:: PAGE TEXT ::
━━━━━━
Patent Publication Number: US-4836448-A

Title: Thermal spray gun with fan spray

Description:
This invention relates to thermal spray guns and particularly to a thermal spray gun for producing a fan-shaped spray. 
     BACKGROUND OF THE INVENTION 
     Thermal spraying, also known as flame spraying, involves the heat softening of a heat fusible material such as metal or ceramic, and propelling the softened material in particulate form against a surface which is to be coated. The heated particles strike the surface where they are quenched and bonded thereto. A conventional thermal spray gun is used for the purpose of both heating and propelling the particles. In one type of thermal spray gun, the heat fusible material is supplied to the gun in powder form. Such powders are typically comprised of small particles, e.g., between 100 mesh U. S. Standard screen size (149 microns) and about 2 microns. 
     In certain instances it is highly desirable that a thermal spray gun produce a fan-shaped spray stream with an increased width. The purpose is to spray large areas quickly and with a minimum of waviness in thickness that may occur with ordinary, concentrated spray streams. Fan sprays would be particularly useful for producing corrosion resistant coatings which are typically on large areas, the coatings being, for example, of zinc, aluminum, or plastic. Another large-area application is for antifouling on pilings and ship hulls in sea water. It happens that these coating materials have relatively low melting points, so it is important that the thermal spray gun produce enough heat for heat softening or melting the powdered material being sprayed but not such as to oxidize or deteriorate it. 
     Several prior types of powder thermal spray guns have been known for producing fan sprays. For example, U.S. Pat. No. 4,192,460 (Matsuo) discloses a gun with a longitudinal row of holes for injecting powder between two other parallel rows of flame jets. This may produce a wide spray stream but is cumbersome, relatively inefficient and not as uniform a coater as may be desired. 
     U.S. Pat. No. 2,741,508 (Marantz) shows a broadened nozzle with a slotted orifice for propelling powder through an elongated ring of flame outlets. The nozzle is associated with a simple tubular assembly for feeding powder to the nozzle. This type of gun cannot, per se, deliver a very wide fan shaped spray stream, and does not provide control of temperature conditions for effective melting without overheating. 
     It also is possible to assemble several complete gun heads as taught in U.S. Pat. No. 3,028,257 (Svrchek et al) for spraying resins over extended areas. This, also, is cumbersome and susceptible to unevenness in coating thickness. 
     Therefore an object of the present invention is to provide a novel thermal spray gun for producing a fan-shaped spray stream. Another object is to provide a thermal spray stream for coating large areas with uniformity and efficiency. A further object is to provide a novel construction for a compact thermal spray gun producing a fan spray. Yet another object is to provide a thermal spray gun with a fan spray having controllable heating of spray powder.
━━━━━━
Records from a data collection
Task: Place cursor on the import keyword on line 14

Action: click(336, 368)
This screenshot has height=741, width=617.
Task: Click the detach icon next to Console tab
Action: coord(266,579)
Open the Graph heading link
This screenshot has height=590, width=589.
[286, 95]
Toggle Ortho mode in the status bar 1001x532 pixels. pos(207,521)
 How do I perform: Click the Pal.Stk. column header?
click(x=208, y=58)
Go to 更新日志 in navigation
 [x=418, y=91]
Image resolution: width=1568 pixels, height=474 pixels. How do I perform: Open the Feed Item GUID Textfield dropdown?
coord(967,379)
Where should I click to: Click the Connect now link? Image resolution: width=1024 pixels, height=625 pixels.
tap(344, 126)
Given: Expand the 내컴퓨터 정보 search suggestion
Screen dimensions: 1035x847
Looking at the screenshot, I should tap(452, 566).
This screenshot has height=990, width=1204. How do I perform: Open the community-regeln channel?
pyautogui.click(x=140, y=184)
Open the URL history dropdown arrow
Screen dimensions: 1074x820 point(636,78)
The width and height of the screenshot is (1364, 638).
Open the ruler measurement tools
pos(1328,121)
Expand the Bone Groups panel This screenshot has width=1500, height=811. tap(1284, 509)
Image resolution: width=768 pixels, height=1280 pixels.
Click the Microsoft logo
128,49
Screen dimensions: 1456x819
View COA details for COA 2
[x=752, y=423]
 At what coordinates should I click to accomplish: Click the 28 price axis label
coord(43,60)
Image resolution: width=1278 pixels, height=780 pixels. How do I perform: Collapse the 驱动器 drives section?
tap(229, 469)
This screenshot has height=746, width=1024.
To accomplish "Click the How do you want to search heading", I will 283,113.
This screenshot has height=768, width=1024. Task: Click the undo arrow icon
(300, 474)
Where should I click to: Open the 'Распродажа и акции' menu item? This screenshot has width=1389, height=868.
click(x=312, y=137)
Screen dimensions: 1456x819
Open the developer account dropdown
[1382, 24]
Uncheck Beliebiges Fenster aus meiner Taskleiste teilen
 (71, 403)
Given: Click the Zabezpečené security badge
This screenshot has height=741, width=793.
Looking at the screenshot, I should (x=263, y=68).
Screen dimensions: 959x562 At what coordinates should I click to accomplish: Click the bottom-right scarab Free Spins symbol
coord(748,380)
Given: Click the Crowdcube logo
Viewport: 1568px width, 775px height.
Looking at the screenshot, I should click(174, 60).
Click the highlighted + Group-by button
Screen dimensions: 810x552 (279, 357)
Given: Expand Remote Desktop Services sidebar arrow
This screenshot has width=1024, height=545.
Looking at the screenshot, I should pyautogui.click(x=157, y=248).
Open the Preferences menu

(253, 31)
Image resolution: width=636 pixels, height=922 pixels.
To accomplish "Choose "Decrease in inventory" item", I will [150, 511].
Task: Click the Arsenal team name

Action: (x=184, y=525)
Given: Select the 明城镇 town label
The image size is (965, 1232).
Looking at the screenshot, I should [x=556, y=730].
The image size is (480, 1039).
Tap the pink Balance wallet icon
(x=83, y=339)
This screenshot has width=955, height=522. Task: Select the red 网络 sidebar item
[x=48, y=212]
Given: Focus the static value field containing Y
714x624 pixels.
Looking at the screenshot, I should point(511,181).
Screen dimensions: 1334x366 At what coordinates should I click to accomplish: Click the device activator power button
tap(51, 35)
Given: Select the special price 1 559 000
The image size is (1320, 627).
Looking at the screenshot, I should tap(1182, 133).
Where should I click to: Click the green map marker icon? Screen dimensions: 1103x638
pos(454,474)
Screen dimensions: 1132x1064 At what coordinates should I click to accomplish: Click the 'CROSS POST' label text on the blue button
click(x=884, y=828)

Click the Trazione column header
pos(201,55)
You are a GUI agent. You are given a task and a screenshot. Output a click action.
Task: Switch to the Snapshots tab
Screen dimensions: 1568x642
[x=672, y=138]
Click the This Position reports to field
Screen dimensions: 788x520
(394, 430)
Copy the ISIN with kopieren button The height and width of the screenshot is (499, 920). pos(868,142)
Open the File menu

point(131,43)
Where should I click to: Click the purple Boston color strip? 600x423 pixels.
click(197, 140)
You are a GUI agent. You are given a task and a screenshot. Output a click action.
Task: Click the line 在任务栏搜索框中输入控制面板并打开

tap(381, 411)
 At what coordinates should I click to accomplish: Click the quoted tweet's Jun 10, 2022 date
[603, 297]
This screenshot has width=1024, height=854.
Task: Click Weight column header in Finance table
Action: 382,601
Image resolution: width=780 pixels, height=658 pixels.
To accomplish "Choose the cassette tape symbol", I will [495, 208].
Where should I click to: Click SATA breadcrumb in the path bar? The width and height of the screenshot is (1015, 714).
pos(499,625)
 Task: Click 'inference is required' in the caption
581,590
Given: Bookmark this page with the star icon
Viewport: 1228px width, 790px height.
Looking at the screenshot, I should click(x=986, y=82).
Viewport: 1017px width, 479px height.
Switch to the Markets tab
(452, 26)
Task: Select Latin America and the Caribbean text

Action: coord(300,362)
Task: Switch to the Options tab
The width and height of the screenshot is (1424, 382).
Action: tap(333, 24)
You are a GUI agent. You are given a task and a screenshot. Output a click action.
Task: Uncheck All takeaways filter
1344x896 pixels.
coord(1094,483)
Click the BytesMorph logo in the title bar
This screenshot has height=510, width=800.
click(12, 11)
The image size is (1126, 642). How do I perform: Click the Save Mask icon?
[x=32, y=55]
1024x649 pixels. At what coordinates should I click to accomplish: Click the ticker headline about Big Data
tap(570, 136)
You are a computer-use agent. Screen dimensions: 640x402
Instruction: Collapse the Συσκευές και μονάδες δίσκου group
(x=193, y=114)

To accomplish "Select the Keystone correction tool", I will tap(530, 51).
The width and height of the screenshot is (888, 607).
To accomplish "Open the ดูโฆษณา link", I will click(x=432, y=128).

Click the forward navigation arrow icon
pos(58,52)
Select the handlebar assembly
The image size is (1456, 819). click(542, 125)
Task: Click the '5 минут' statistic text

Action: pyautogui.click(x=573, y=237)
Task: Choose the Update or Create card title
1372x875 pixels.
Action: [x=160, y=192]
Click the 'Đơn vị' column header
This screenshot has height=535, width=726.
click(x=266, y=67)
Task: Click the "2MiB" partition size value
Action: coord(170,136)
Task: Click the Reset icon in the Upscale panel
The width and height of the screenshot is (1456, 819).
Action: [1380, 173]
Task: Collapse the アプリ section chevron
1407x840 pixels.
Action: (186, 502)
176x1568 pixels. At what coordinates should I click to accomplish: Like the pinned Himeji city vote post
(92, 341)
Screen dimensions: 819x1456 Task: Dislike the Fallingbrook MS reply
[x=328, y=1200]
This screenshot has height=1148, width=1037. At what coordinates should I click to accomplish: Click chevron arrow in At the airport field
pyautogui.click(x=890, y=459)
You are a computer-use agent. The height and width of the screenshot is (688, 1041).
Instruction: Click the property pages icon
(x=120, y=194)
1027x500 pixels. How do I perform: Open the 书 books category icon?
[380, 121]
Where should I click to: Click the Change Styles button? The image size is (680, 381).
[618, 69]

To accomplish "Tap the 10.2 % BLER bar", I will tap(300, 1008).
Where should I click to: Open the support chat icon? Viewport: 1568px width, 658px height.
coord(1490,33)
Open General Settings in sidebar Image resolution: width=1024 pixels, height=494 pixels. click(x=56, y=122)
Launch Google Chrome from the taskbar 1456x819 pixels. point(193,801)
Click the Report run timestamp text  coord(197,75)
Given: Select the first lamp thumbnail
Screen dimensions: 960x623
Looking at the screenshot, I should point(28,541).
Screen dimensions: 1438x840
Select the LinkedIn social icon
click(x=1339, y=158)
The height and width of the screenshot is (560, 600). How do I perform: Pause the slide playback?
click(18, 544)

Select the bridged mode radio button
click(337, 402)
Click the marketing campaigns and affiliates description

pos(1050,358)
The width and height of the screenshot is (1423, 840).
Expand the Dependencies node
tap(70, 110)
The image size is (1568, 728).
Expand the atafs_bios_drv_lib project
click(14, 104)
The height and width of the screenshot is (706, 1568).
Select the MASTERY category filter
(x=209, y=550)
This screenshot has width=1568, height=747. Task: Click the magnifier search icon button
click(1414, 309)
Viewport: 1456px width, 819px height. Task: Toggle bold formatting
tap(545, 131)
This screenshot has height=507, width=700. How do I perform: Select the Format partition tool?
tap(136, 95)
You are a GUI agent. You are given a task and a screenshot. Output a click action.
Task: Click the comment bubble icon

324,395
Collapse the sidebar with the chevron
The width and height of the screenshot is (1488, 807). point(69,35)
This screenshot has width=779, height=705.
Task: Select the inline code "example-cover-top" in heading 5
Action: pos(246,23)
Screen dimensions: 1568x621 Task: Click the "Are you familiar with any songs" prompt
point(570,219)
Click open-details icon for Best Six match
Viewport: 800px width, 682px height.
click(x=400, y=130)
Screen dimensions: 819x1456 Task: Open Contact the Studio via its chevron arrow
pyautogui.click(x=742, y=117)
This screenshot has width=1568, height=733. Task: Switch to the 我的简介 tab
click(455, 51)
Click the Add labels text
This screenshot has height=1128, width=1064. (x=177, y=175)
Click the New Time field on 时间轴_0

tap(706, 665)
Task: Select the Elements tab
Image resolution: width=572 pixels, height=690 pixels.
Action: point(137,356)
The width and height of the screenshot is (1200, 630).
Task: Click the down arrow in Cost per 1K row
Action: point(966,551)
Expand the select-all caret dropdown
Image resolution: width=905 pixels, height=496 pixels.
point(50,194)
━━━━━━
:: CHALLENGE ::
From the thermal spray gun patent text, repeat word for word the passage starting at "BACKGROUND OF THE" and ending at "about 2 microns.". Only the patent text above serves as the source; the records play no part.

:: SOLUTION ::
BACKGROUND OF THE INVENTION 
     Thermal spraying, also known as flame spraying, involves the heat softening of a heat fusible material such as metal or ceramic, and propelling the softened material in particulate form against a surface which is to be coated. The heated particles strike the surface where they are quenched and bonded thereto. A conventional thermal spray gun is used for the purpose of both heating and propelling the particles. In one type of thermal spray gun, the heat fusible material is supplied to the gun in powder form. Such powders are typically comprised of small particles, e.g., between 100 mesh U. S. Standard screen size (149 microns) and about 2 microns.